■ Texto de lectura:
Tras la separación, los músicos de Fiesta Negra permanecen en Santiago. Forman el grupo Canela (1993-1996) al que integran la bailarina afroperuana Katty Vásquez. Actúan en diversos locales del circuito así como en programas de televisión de gran audiencia: “Sábados Gigantes”; programa “Acompáñame” conducido por Julio Videla; “Cordialmente” conducido por Patricia Maldonado con Hernán Pereira; Programa “Éxito” conducido por José Alfredo “Pollo” Fuentes.
En paralelo, Antonio Caballero (ahora como guitarrista) y José Antonio Medina junto con el cantante y guitarrista Luis Chávez forman un nuevo trío de música criolla, La Nueva Voz (1993-1997), con un repertorio de valses peruanos y boleros, principalmente. En 1994, el guitarrista Oscar Álvarez, recién llegado a Santiago, ingresa como primera guitarra en reemplazo de Luis Chávez. Hacen una temporada larga, de cuatro años, como grupo estable en El Refrán (calle Larraín, comuna de La Reina), local nocturno dedicado a rutinas de humor en las que participan, entre otros, Ricardo Meruane, Natalia Cuevas, Oscar Gangas y el Profesor Rossa (Iván Arenas).
Otro núcleo de músicos limeños viajará en plan de gira profesional entre diciembre de 1989 y febrero de 1990 al norte de Chile. De ellos permanecerán en el país los guitarristas Germán Cruz y Tino Alegría, quienes de Arica viajan a Iquique, lugar donde coinciden con el recién llegado José Luis La Cruz y forman una alianza musical que se mantiene a la fecha. En mayo de 1990 llegan a Santiago donde se presentan como Tres Sabores del Perú (1990 a la fecha), trío de música criolla y afroperuana. La primera formación es: Germán Cruz (1ª guitarra y canto), Tino Alegría (primera voz y 2ª guitarra), José Luis La Cruz (percusión, canto y, luego, zapateo y baile). Se suma en 1992 Daniel Lavalle (canto y percusión), y con esta modalidad de cuarteto funciona hasta 1995, cuando se integra Raúl de la Cruz. Ha participado esporádicamente en sus actuaciones, desde 1992, la bailarina afroperuana Rosa Vargas, reforzando la presencia de la música negra peruana en la performance del grupo, iniciada previamente con el duelo de zapateo de José Luis La Cruz y Daniel Lavalle.

■ Conjunto de datos:
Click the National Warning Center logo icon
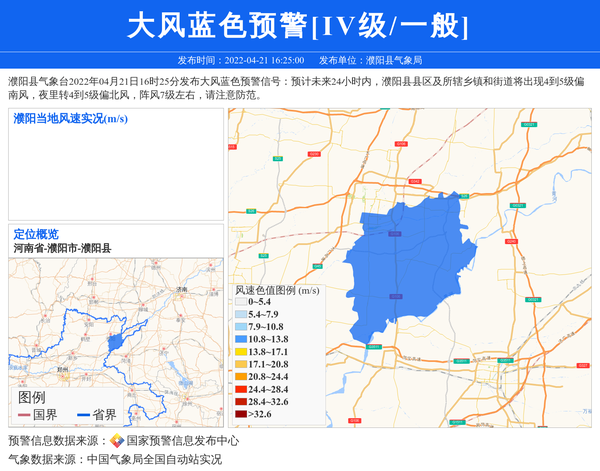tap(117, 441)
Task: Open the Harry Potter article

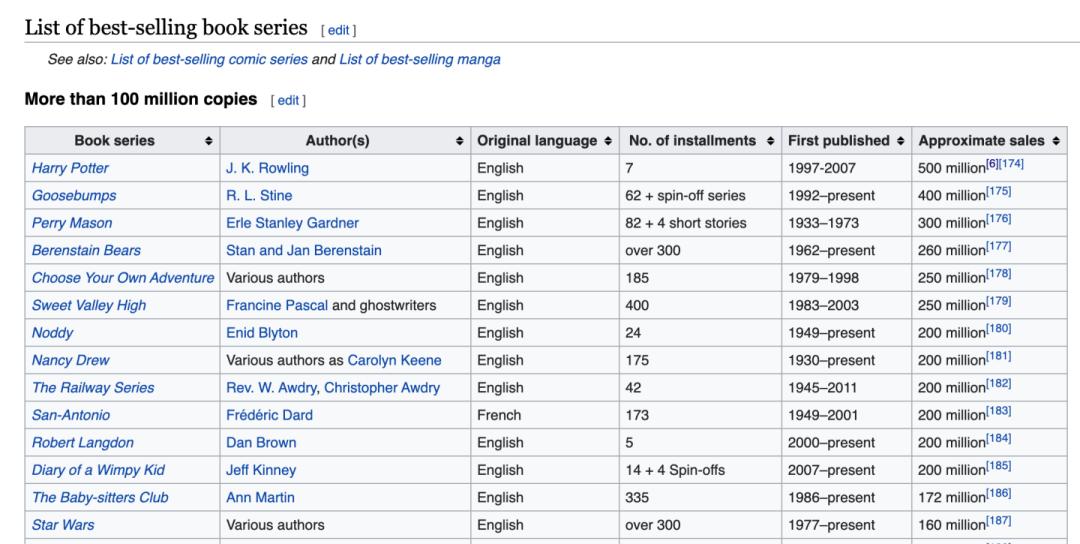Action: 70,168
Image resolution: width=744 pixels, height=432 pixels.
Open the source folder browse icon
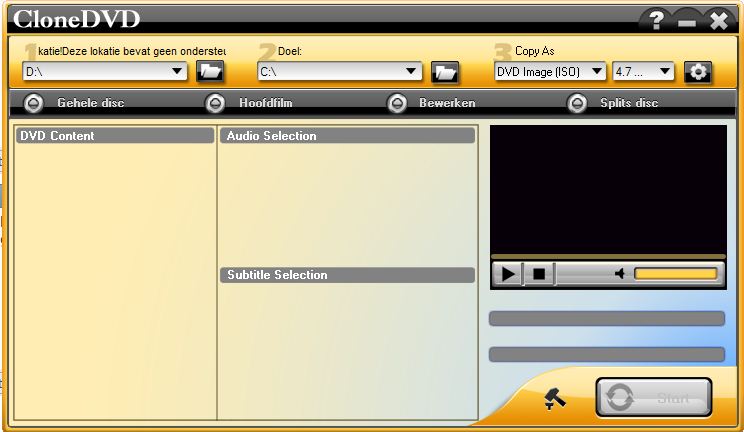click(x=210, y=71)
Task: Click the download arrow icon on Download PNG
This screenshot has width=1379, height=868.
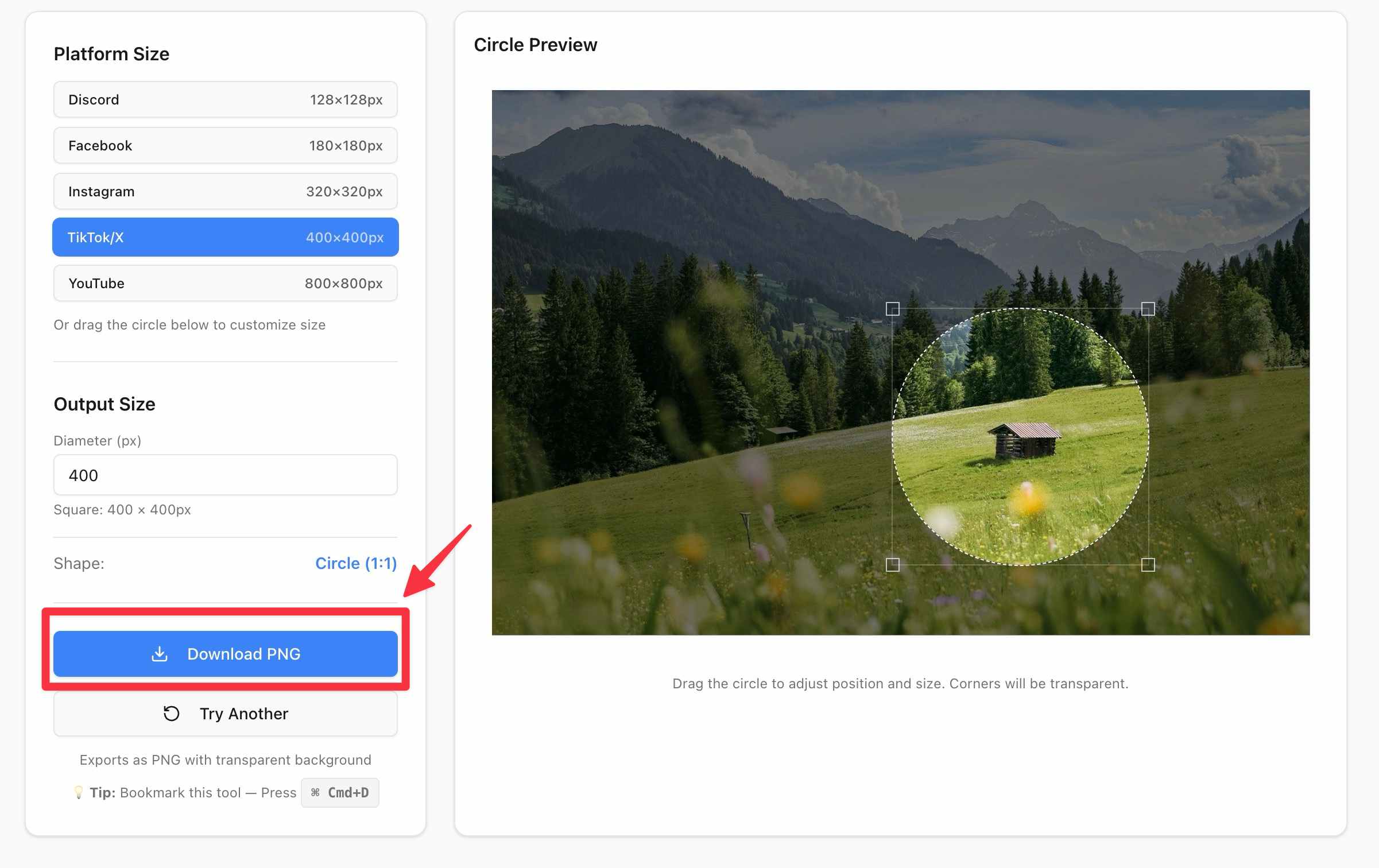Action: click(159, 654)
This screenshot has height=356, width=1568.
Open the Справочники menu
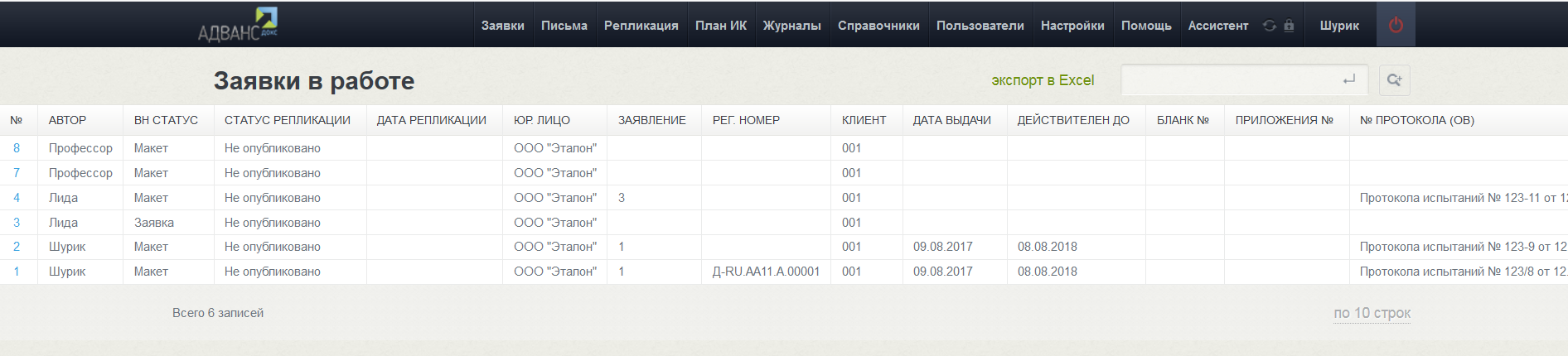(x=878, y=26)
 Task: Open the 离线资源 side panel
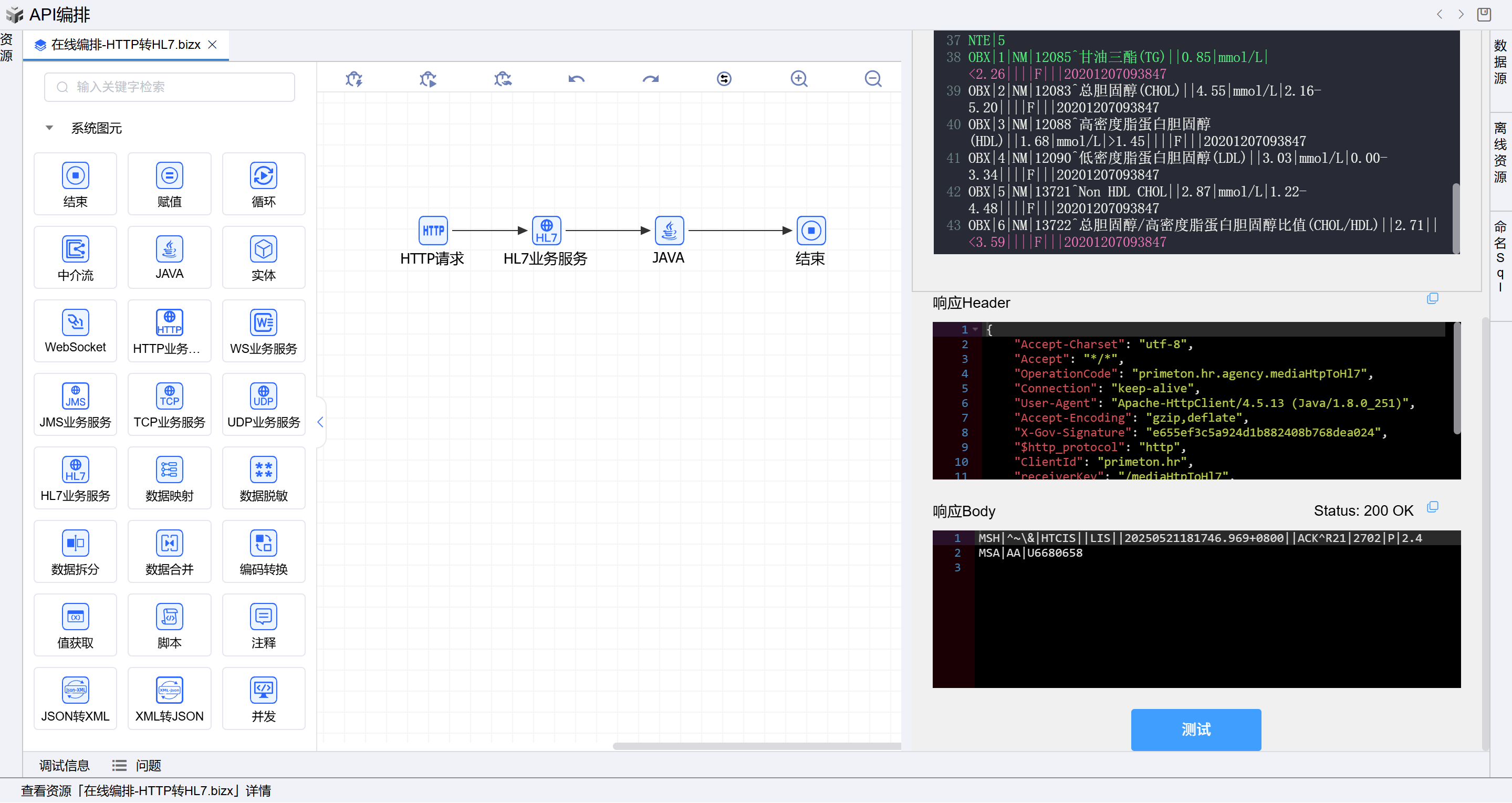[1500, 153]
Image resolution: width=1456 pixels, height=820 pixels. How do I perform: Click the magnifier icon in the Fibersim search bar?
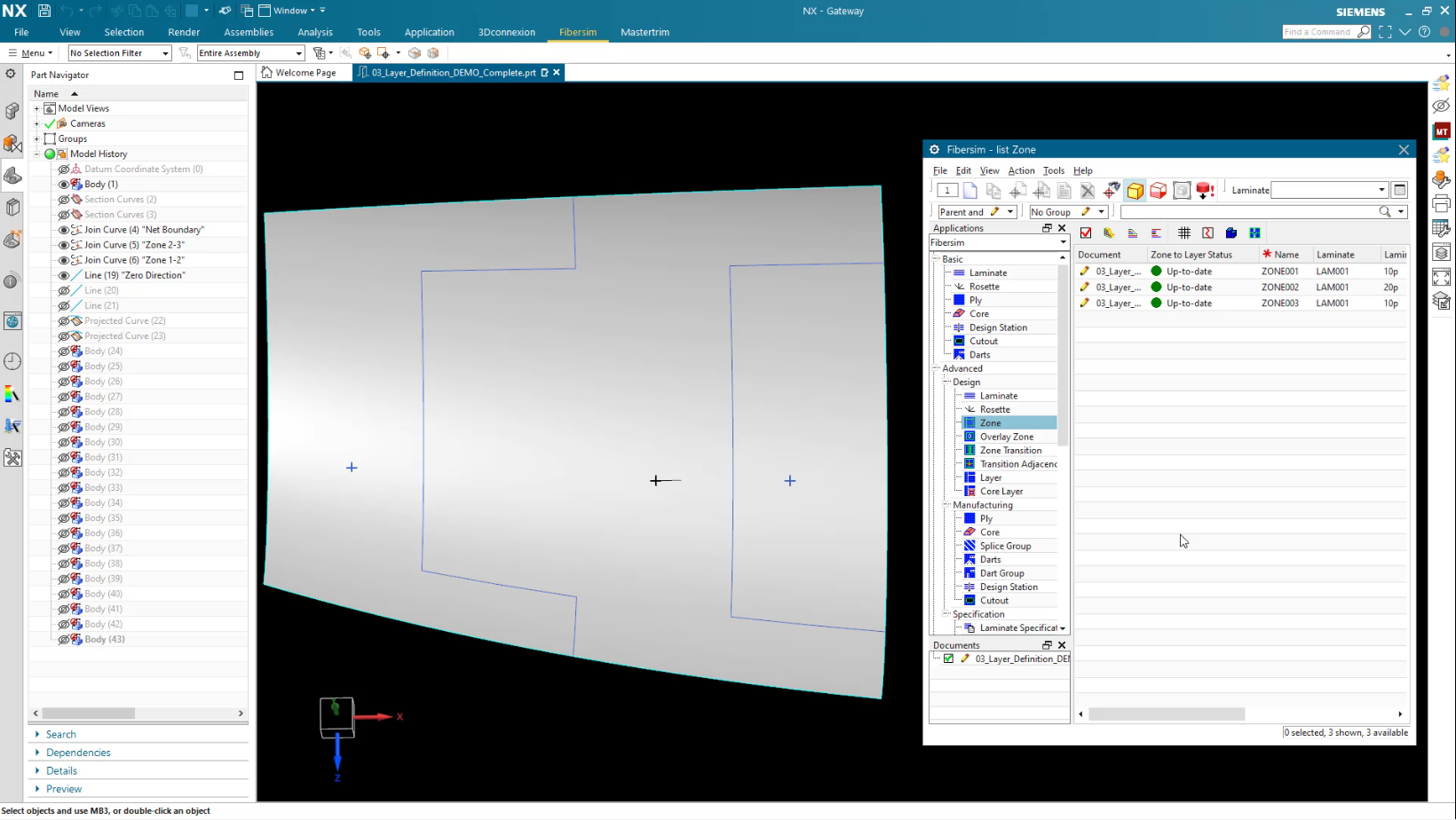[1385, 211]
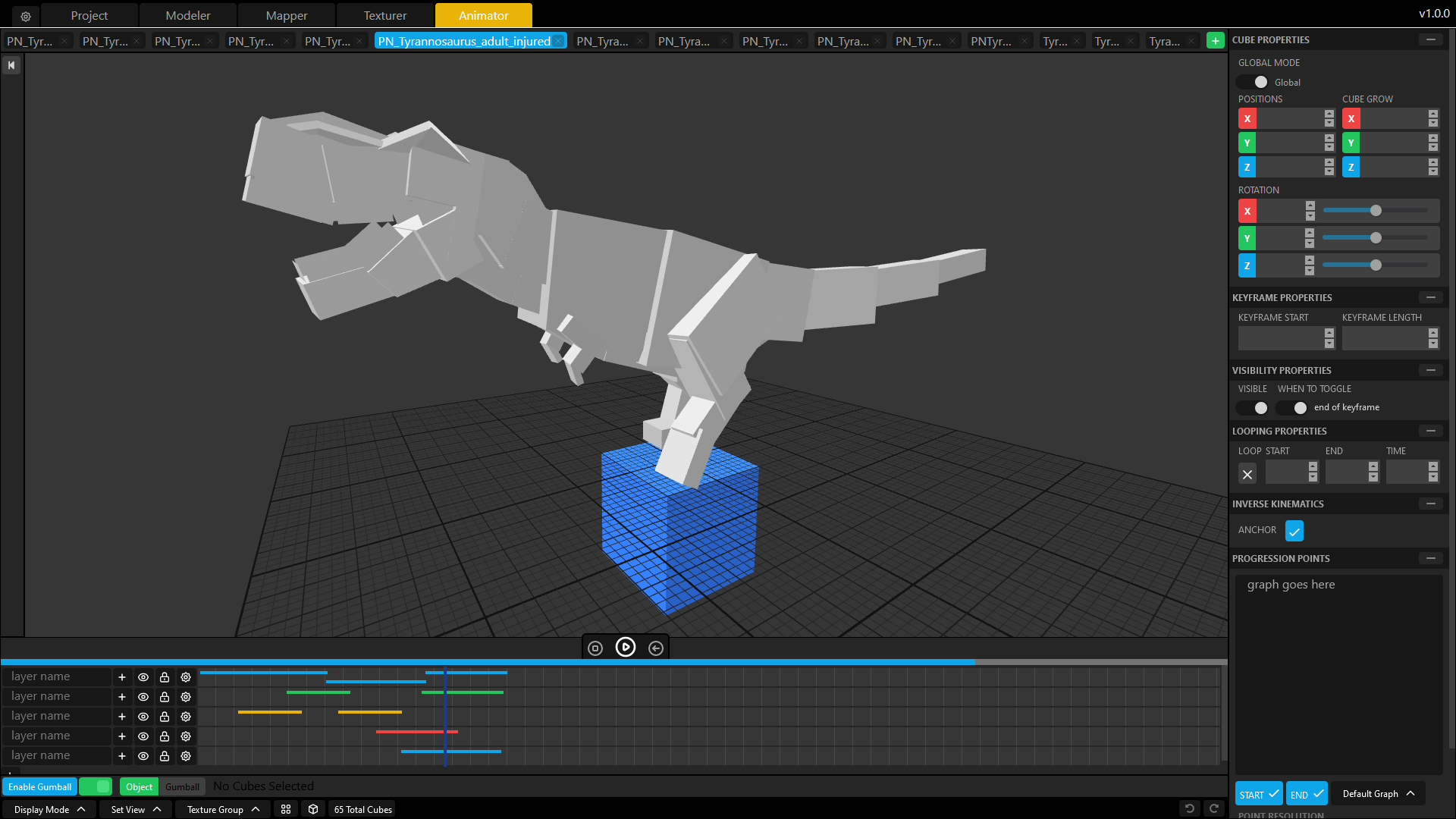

■ Consigna escrita: Por favor, reproduce tal cual, en el texto sobre los músicos peruanos en Chile, el tramo que va desde "En paralelo, Antonio" hasta "Rossa (Iván Arenas).".

■ Respuesta correcta:
En paralelo, Antonio Caballero (ahora como guitarrista) y José Antonio Medina junto con el cantante y guitarrista Luis Chávez forman un nuevo trío de música criolla, La Nueva Voz (1993-1997), con un repertorio de valses peruanos y boleros, principalmente. En 1994, el guitarrista Oscar Álvarez, recién llegado a Santiago, ingresa como primera guitarra en reemplazo de Luis Chávez. Hacen una temporada larga, de cuatro años, como grupo estable en El Refrán (calle Larraín, comuna de La Reina), local nocturno dedicado a rutinas de humor en las que participan, entre otros, Ricardo Meruane, Natalia Cuevas, Oscar Gangas y el Profesor Rossa (Iván Arenas).